__TASK DESCRIPTION__
Begin your copy at the line that holds "Select the 好货拼团 feature cell" and carry it through the final line of the data, writing out each line exactly and omitting pictures.

(Beginning of MATERIAL FOR THIS TASK)

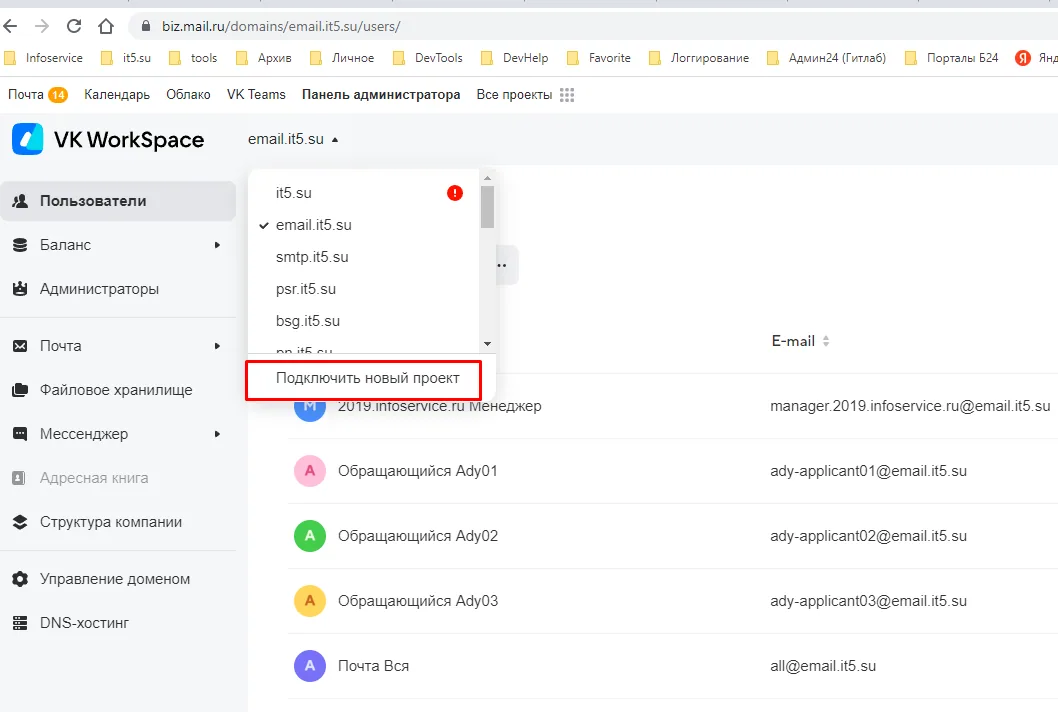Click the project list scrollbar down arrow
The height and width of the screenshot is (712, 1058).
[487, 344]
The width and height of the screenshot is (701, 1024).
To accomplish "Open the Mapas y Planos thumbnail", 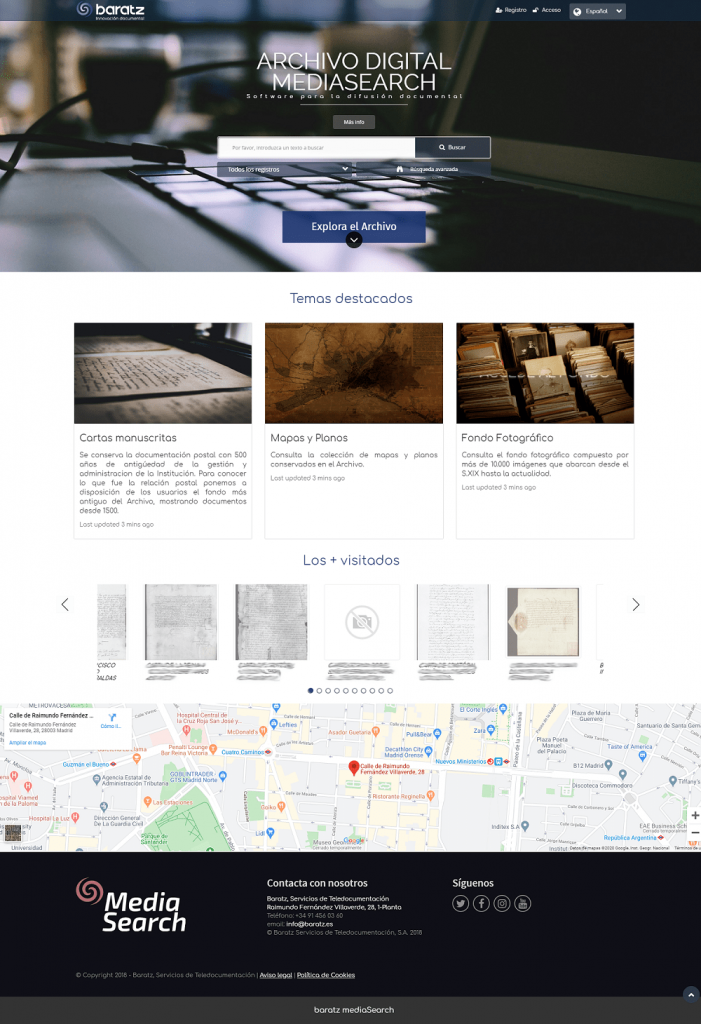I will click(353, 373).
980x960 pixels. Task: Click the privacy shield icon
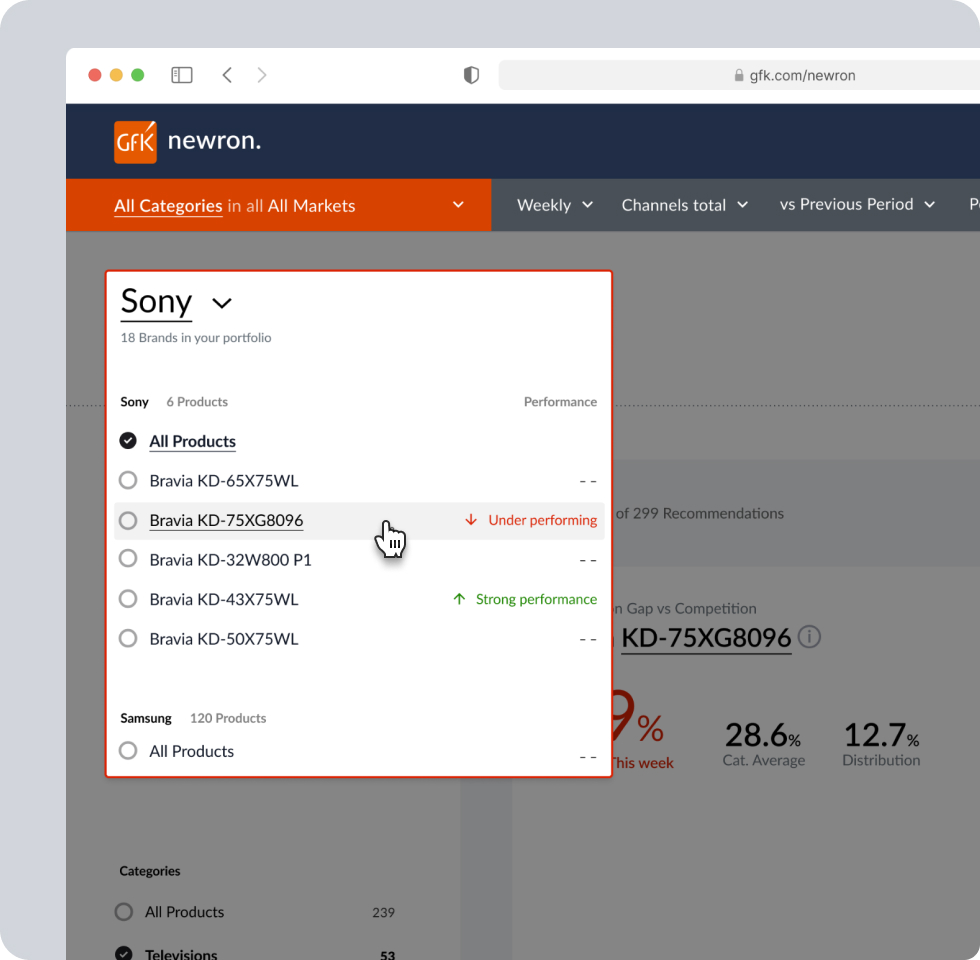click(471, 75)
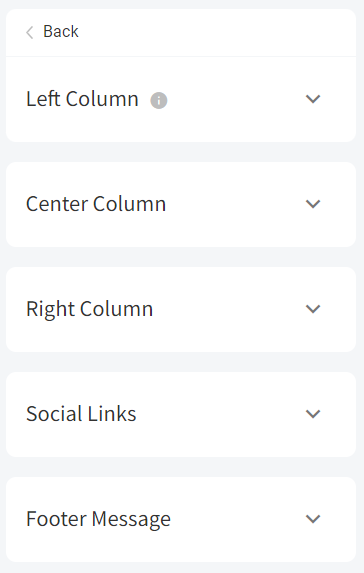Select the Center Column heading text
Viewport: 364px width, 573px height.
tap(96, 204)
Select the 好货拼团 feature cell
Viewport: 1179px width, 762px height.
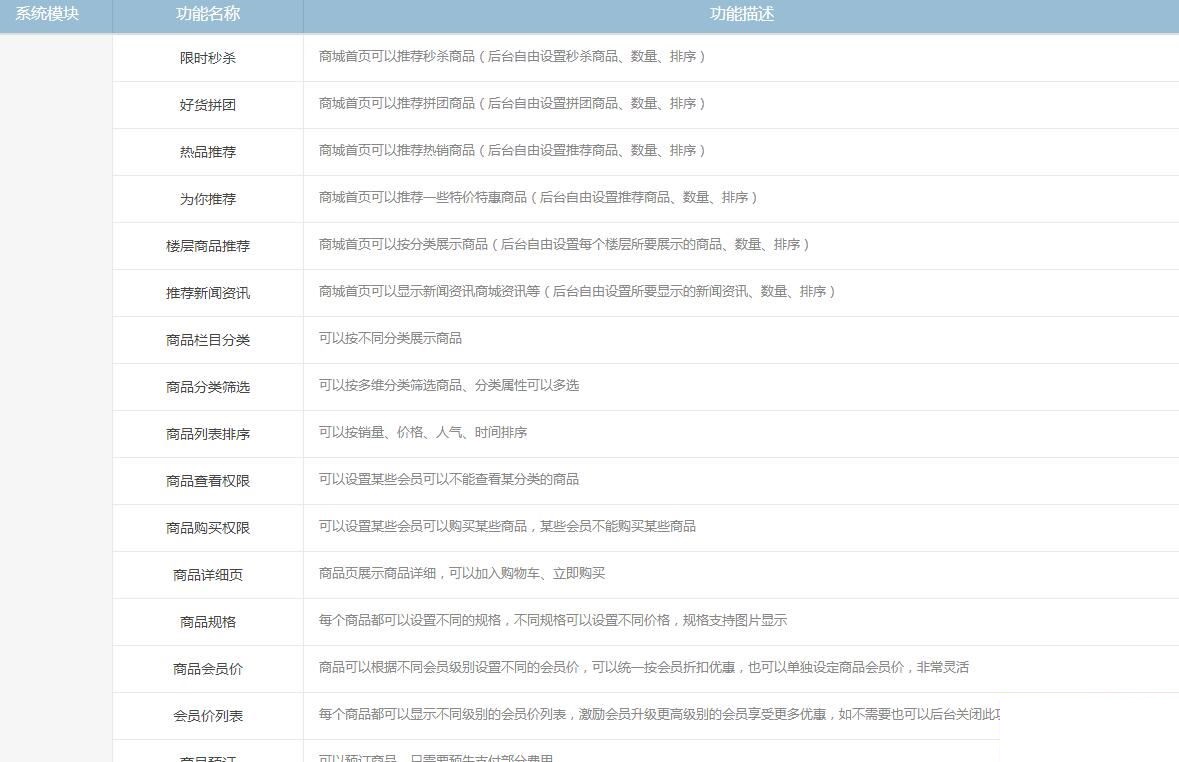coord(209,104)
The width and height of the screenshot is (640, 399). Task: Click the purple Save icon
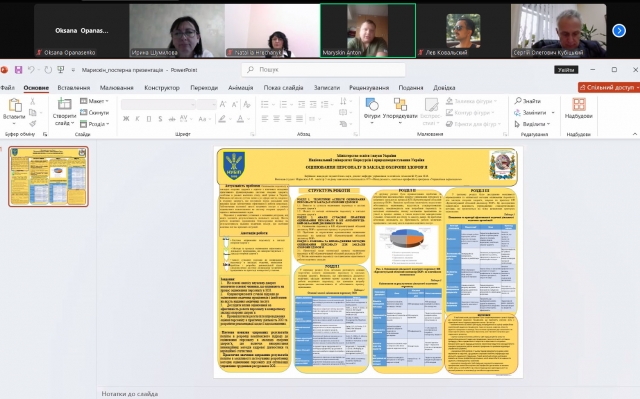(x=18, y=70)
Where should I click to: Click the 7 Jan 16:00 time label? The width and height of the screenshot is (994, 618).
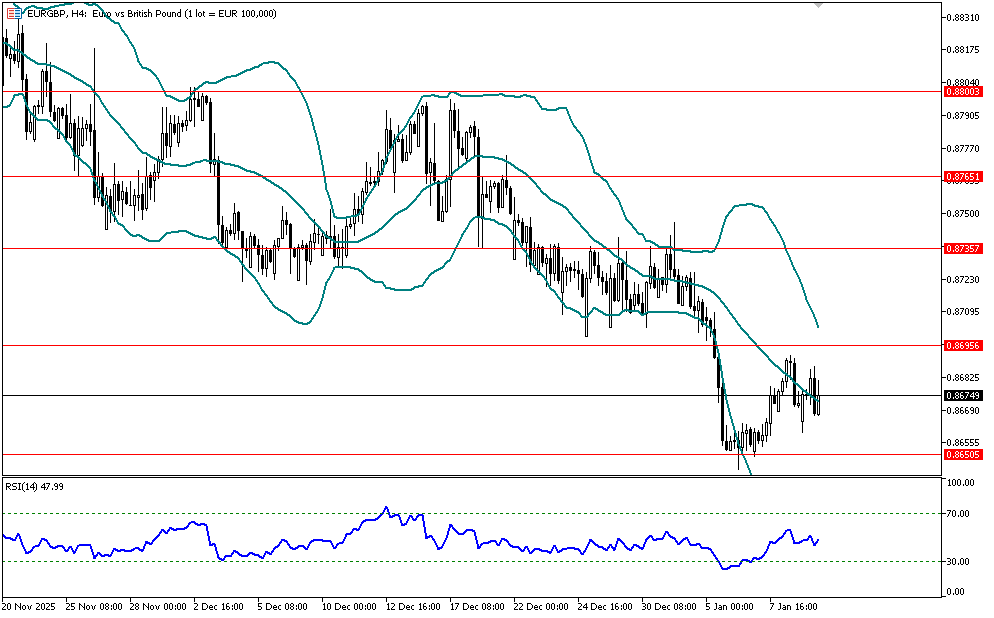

(End of MATERIAL FOR THIS TASK)

__EXERCISE SOLUTION__
Select the 好货拼团 feature cell
Viewport: 1179px width, 762px height.
coord(209,104)
The width and height of the screenshot is (640, 399). Task: Click the purple Save icon
(x=18, y=70)
Where should I click to: Click the 7 Jan 16:00 time label? The width and height of the screenshot is (994, 618).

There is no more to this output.